If you want to see what diffraction looks like, the easiest way is under an enlarger. Place a negative in the enlarger and using a high quality focussing aid, focus on the grain in the negative. Now, stop down the enlarging lens and watch the grain turn to mush. In the field, it is hard to see diffraction. At the kinds of f-stops where you could see it (f/128 and above), the image on the ground glass is terribly dim. You can use a loupe but that also magnifies the image (the loupe may be useful to try and estimate what diffraction would be like at a particular enlargement, though). So, you are probably better served with using rules of thumb. Try using movements to reduce the amount of stopping down. Try to stay with as large an aperture as permitted by other demands such as DOF etc. Although, as the above figures have indicated, you should be fine with f/45 and probably even f/64 if you are making 11x14s from a 4x5 negative, and are a careful worker.

■ ■ ■ ■ ■

◆ WRITTEN EXERCISE A ◆
Turn the part of the records that opens with the line containing "Task: Rerun GetField in the Run panel" and closes with the line containing "coord(415,273)" into a Markdown table with the columns Row and Line. Number each line and leave out any blank lines.

■ ■ ■ ■ ■

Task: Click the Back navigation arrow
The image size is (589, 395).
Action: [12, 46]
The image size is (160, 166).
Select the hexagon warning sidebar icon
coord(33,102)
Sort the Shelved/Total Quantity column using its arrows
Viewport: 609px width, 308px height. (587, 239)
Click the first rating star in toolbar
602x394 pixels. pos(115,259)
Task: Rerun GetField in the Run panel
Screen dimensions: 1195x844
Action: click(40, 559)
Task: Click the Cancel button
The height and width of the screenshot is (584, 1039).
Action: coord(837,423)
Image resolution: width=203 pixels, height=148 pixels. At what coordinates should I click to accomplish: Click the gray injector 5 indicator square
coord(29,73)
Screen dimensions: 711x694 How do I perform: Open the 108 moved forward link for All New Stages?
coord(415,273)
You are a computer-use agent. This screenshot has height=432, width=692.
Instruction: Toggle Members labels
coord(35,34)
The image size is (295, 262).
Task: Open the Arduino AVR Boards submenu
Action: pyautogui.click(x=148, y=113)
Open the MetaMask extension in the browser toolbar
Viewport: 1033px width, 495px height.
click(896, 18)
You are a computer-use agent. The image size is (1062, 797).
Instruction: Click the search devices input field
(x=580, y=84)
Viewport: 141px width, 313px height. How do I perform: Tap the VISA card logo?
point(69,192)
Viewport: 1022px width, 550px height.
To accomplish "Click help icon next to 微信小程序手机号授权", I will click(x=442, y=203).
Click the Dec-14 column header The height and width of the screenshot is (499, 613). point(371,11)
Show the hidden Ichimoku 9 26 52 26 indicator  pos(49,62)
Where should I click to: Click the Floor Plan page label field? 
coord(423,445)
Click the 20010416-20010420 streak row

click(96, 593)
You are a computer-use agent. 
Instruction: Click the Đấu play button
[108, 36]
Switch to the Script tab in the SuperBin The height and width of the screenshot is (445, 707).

■ ■ ■ ■ ■

◆ WRITTEN EXERCISE B ◆
In the passage on diffraction, at what f-stops could you see diffraction in the field?

◆ COMPLETE ANSWER A ◆
| Row | Line |
|---|---|
| 1 | Task: Rerun GetField in the Run panel |
| 2 | Screen dimensions: 1195x844 |
| 3 | Action: click(40, 559) |
| 4 | Task: Click the Cancel button |
| 5 | The height and width of the screenshot is (584, 1039). |
| 6 | Action: coord(837,423) |
| 7 | Image resolution: width=203 pixels, height=148 pixels. At what coordinates should I click to accomplish: Click the gray injector 5 indicator square |
| 8 | coord(29,73) |
| 9 | Screen dimensions: 711x694 How do I perform: Open the 108 moved forward link for All New Stages? |
| 10 | coord(415,273) |

◆ COMPLETE ANSWER B ◆
At f/128 and above.